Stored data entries
▽

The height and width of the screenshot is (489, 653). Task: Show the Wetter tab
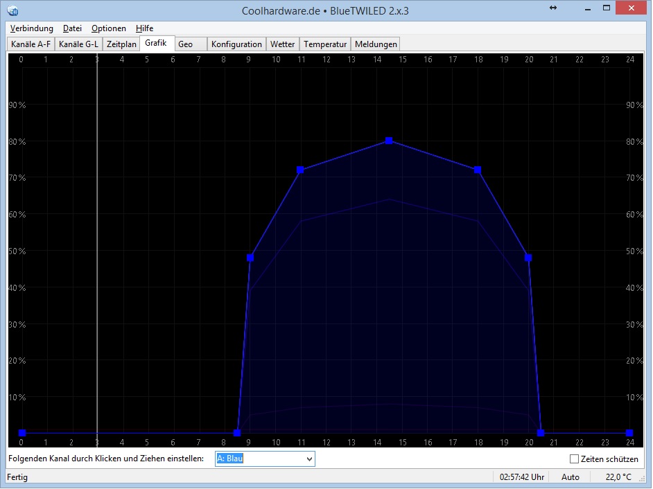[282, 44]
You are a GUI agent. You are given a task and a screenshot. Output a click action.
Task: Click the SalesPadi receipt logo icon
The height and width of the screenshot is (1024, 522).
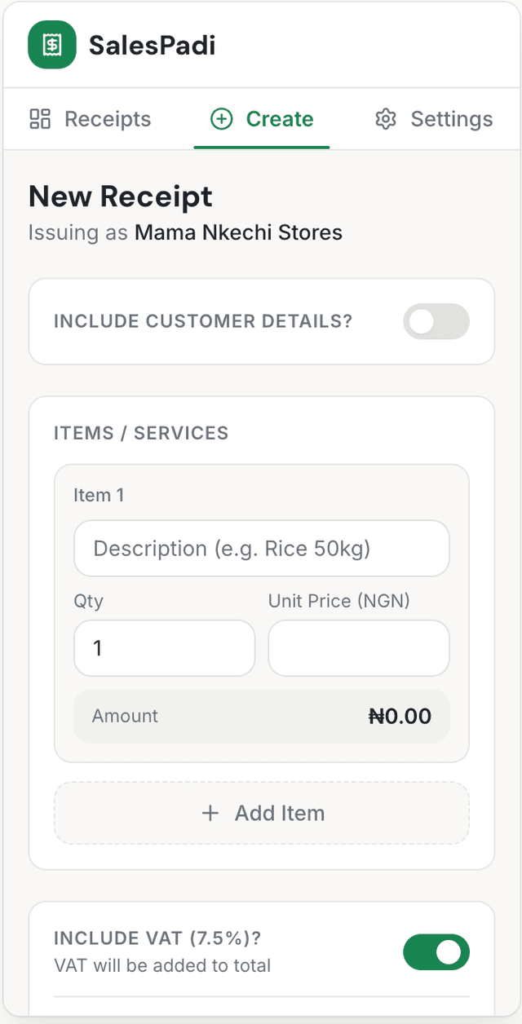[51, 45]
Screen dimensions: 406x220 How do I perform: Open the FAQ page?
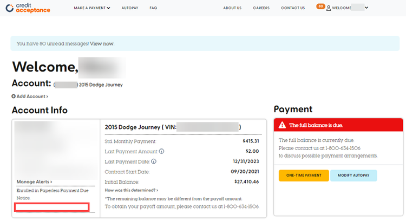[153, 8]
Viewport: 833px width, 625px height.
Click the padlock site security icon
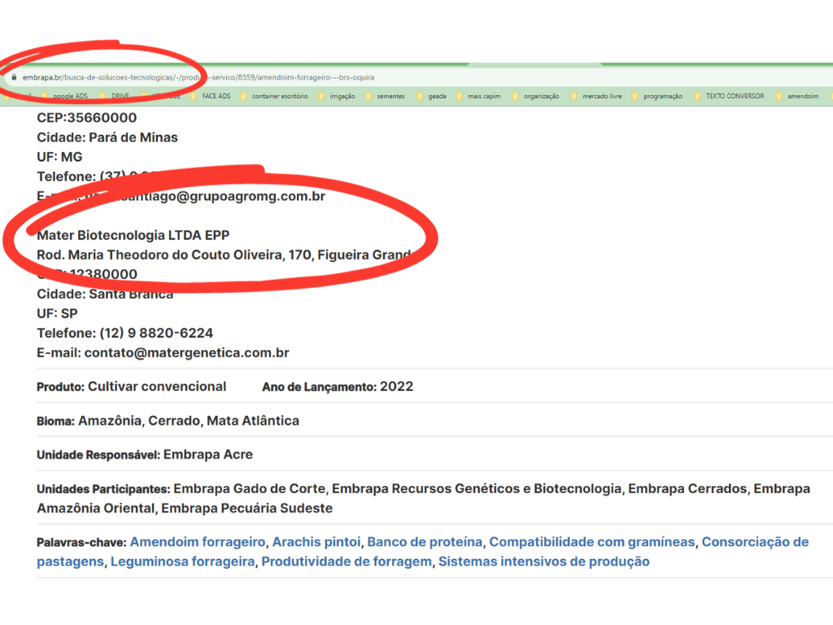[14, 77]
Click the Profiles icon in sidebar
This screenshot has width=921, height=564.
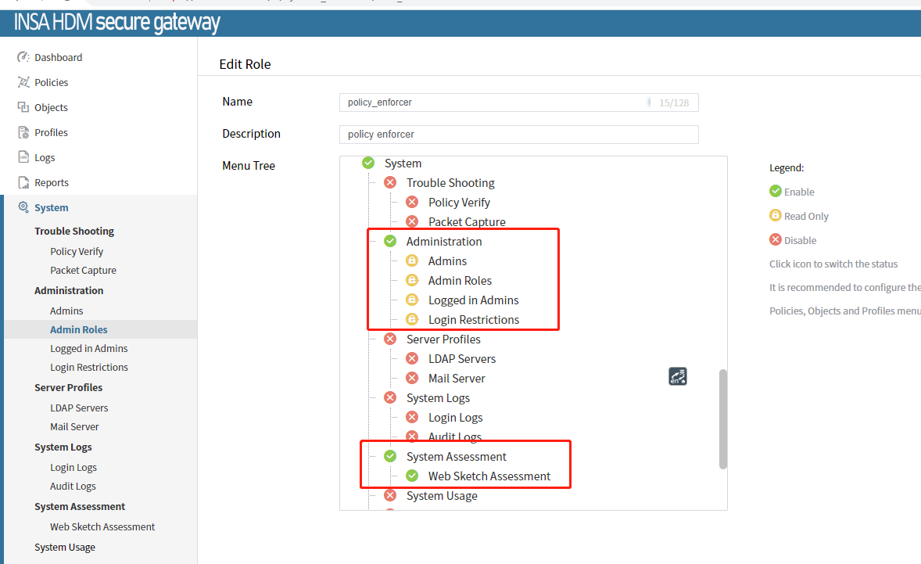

△

▸ **PROBLEM DESCRIPTION**: What is needed is a word-for-word copy of the records above, excluding pictures.

▸ **YOUR SOLUTION**:
The height and width of the screenshot is (489, 653). Task: Show the Wetter tab
[282, 44]
You are a GUI agent. You are given a task and a screenshot. Output a click action.
Task: Click the SalesPadi receipt logo icon
The height and width of the screenshot is (1024, 522).
[51, 45]
Screen dimensions: 406x220 How do I perform: Open the FAQ page?
[153, 8]
Viewport: 833px width, 625px height.
Click the padlock site security icon
[14, 77]
Click the Profiles icon in sidebar
This screenshot has width=921, height=564.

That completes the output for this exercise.